Directions for this task —
The output consists only of the lines from the one with "Task: Activate the Bucket fill tool" through the end of the records, each printed exactly, and contains no pictures.

Stored data entries —
>>>>>
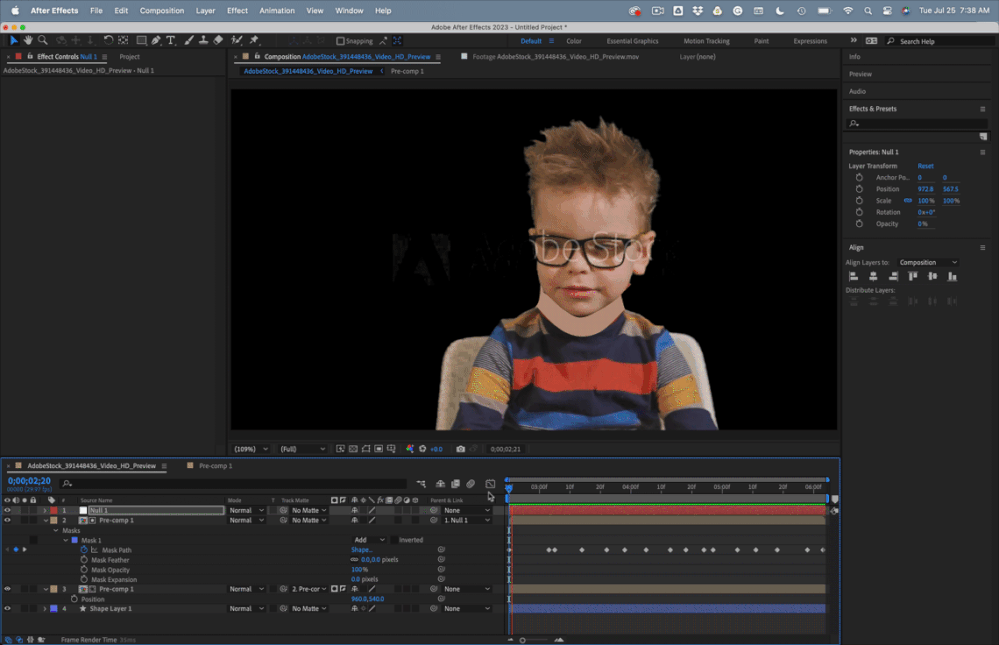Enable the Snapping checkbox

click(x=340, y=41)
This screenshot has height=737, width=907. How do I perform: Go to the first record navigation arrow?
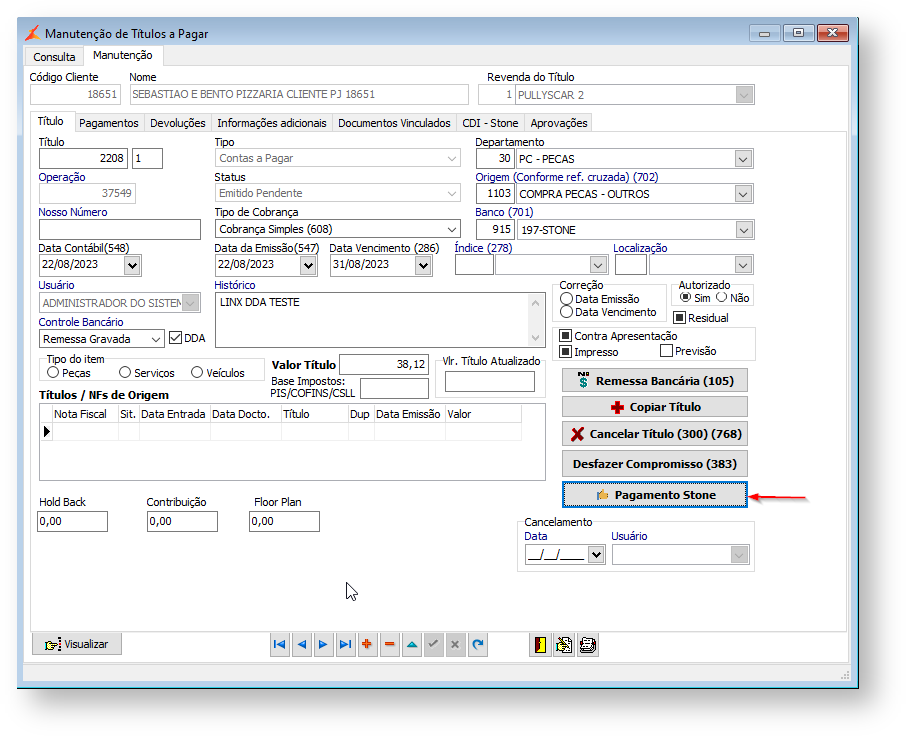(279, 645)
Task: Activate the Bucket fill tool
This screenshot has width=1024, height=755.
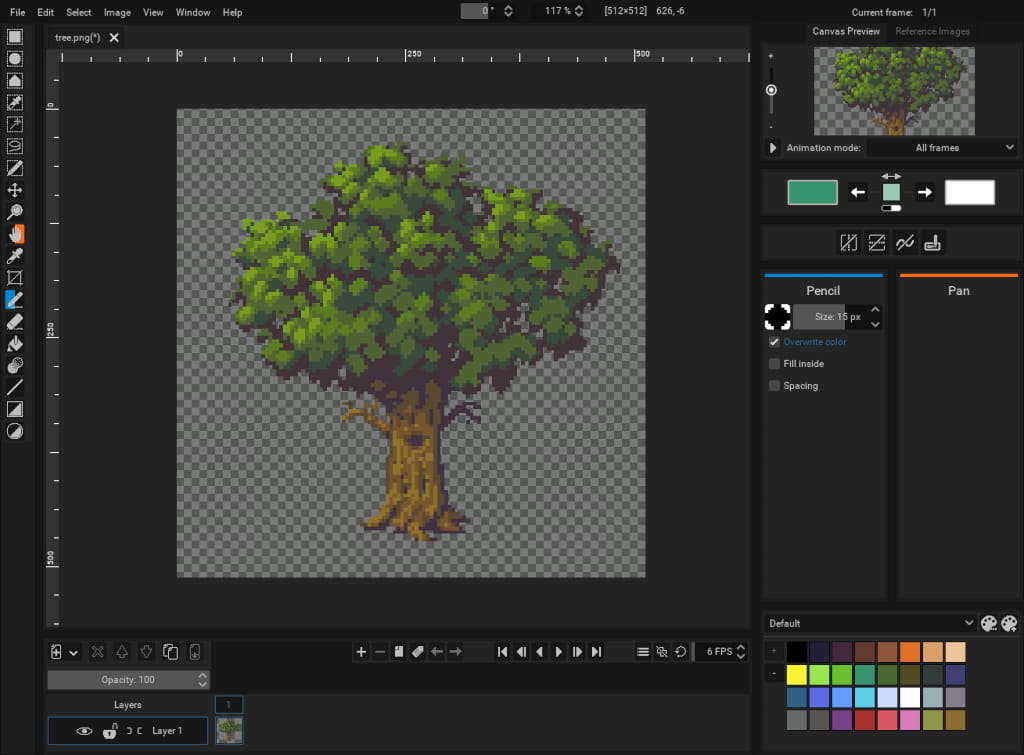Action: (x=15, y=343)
<<<<<
Finished exercise —
Task: Activate the Bucket fill tool
This screenshot has width=1024, height=755.
Action: (x=15, y=343)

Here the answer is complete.